Databases
cancel
Showing results for 
Search instead for 
Did you mean: 

Oracle redo->archive rollover "failure"

Peter Heinemann
Frequent Advisor

Oracle redo->archive rollover "failure"

We're running hpux 11-i; Oracle 8.1.7;
disks are EMC SAN through tachyon FC HBAs.

The problem:
DBA reports that redo -> archive rollovers generate an error, then restart. He has noticed that this error is accompanied by 100% i/o on the file system. Here's an example of the errors reported in his log:
Wed Sep 25 11:09:38 2002
ARC1: Beginning to archive log# 4 seq# 261
ARC1: Failed to archive log# 4 seq# 261
ARC1: Beginning to archive log# 6 seq# 262
Wed Sep 25 11:11:26 2002
ARC0: Completed archiving log# 4 seq# 261
ARC0: Beginning to archive log# 6 seq# 262
ARC0: Failed to archive log# 6 seq# 262
ARC0: Beginning to archive log# 6 seq# 262
ARC0: Failed to archive log# 6 seq# 262
Wed Sep 25 11:13:30 2002
ARC1: Completed archiving log# 6 seq# 262

He researched into Oracle Metalink; an article there said to ignore the error. He also stated that no enhanced logging is available. However, the fact that the error occurs makes him nervous (heck, he is a DBA after all -- he's supposed to be nervous) and it does create an useless and space-wasting archive log file each time it occurs.

So, what's an admin to do?
- the 100% io rate: -- aside from queue depth, what else is there to look at? At this point we have a correlation, but not necessarily a cause-and-effect. There are no EMS or syslog entries related to the io rate or the failures.
- would there by any kernel params. related to disk io, especially SAN/fibre connected ones to adjust performance accordingly?

SOURCE RECORDS →
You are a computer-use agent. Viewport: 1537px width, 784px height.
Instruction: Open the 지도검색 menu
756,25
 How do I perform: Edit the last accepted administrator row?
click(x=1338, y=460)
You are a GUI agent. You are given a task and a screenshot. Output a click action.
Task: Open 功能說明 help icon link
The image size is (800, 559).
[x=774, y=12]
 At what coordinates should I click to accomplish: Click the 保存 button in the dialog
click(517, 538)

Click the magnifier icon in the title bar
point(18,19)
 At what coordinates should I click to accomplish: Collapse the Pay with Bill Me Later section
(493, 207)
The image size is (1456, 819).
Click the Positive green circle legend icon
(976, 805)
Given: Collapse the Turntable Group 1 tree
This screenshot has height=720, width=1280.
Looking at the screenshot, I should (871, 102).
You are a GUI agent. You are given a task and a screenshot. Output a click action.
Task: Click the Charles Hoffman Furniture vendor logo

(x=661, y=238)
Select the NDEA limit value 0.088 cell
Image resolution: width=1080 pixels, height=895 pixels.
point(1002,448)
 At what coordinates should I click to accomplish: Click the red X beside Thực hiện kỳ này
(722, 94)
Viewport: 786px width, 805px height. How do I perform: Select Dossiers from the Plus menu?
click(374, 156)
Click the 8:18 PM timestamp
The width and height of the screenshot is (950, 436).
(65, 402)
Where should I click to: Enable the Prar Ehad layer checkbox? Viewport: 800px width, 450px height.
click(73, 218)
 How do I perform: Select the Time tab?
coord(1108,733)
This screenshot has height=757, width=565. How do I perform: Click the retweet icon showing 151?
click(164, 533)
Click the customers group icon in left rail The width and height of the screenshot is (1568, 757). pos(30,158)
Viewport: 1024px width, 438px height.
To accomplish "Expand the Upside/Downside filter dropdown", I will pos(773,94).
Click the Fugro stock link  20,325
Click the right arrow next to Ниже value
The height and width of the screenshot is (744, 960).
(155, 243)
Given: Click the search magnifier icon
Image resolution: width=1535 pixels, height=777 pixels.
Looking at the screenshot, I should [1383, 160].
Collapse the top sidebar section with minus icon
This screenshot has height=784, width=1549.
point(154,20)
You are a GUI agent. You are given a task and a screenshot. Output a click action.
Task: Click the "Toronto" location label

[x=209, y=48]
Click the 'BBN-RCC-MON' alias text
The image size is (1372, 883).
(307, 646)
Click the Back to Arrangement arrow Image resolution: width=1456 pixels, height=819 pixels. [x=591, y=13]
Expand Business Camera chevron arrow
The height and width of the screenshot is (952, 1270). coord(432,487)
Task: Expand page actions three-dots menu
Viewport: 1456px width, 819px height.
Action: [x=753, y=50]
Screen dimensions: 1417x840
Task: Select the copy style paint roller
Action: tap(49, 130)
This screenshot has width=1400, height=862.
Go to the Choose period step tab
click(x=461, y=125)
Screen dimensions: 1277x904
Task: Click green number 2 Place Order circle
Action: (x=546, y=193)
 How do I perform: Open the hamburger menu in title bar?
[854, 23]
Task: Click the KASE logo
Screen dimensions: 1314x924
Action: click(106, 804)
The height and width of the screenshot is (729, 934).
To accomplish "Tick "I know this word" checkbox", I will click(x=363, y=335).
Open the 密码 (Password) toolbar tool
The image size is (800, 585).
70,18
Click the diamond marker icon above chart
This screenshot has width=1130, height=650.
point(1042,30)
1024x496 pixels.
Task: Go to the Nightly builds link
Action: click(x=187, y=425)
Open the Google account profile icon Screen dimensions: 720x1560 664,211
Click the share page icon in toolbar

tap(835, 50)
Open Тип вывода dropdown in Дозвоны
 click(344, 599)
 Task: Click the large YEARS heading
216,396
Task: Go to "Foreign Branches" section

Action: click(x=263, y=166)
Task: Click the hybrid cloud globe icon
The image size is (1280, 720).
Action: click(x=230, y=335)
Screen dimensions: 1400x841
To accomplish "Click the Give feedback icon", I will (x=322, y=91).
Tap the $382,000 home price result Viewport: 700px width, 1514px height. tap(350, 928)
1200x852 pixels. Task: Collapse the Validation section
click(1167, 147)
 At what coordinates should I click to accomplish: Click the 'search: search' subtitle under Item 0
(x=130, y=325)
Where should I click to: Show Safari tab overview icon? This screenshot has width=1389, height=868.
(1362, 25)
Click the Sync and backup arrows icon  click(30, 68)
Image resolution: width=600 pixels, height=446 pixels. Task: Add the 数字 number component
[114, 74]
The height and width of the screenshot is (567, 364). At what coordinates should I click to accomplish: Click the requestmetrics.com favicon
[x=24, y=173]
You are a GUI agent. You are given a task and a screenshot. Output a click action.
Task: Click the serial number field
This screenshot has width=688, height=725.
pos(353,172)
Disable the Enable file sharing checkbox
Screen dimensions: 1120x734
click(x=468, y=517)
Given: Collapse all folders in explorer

SET TASKS →
• 1. How many lines in the rows above contain the word "checkbox"? Reply with the number only.
• 2. Can you carry the Oracle archive log thread forward from its final sentence?

OUTPUTS BY TASK →
• 1. 3

• 2.
- I did read the thread about modifying the mount_vxfs options for delaylog/nodetainlog and will try them; does anyone think these are related?

Thanks in advance...

...Peter
4 REPLIES
Volker Borowski
Honored Contributor

Re: Oracle redo->archive rollover "failure"

Hi Peter,

would be good to know how big your redologs are, but I guess even if they are 100M they should be archiveable in two minutes. If they are small, enlarge them (i.e. SAP defaults to 20MB).

If you get switches within 2 minutes range, you should enlarge the online-logs. If you brought the log-switches to 15 minutes and more, and still do not get the archive done, add additional log-groups.

What about your log group #5 ?
Is this a real gap, or is group #5 damaged/outordered ?

Put parameter "log_checkpoints_to_alert=true" or likewise in you init.ora file. If you get additional "checkpoint not complete" messages inbetween, it is an additional sign to enlarge the online-logs.

BTW: Never consider these archivelogfiles as "useless". In fact they are a very important part of an oracle-database :-)

Good hunting
Volker




Brian Crabtree
Honored Contributor

Re: Oracle redo->archive rollover "failure"

Also, you will want to check your I/O on the disks the archive directory is in. This error will happen if the archiver is unable to keep up with the database. Possibly increasing the number of archive processes might be a good idea, and increasing the size will decrease the frequency that it will switch at, which can help with this issue as well.

Brian
Christian Gebhardt
Honored Contributor

Re: Oracle redo->archive rollover "failure"

Hi Peter

This errors in the logfile are normal behaviour in 8.1.7.
In your example there is following situation:

- ARCO archives log#4
- ARC1 is willing to work, saw that log#4 is ready to archive and begins. Then ARC1 notice that ARC0 is still doing the job writes the error message and archive log#6 instead
- ARC0 is ready with archiving log#4, is willing to work, saw that log#6 is ready to archive, ...

Strange but it works as designed

Christian
R. Allan Hicks
Trusted Contributor

Re: Oracle redo->archive rollover "failure"

I may be missing something, but.. you have two archiver processes. I can see where if you have 2 redo logs you could get into trouble because you could fill one up start the archiver and fill the next one up before the frist could finish. Yes, you should be able to archive 100M in two minutes. Some things that you might want to check.

1. What all is going to the archive drive? Could you have a contention problem. You have at least two archive processes fighting over it. For example, if the archives are on the same drive as the redos or a hot tablespace you could have some problems.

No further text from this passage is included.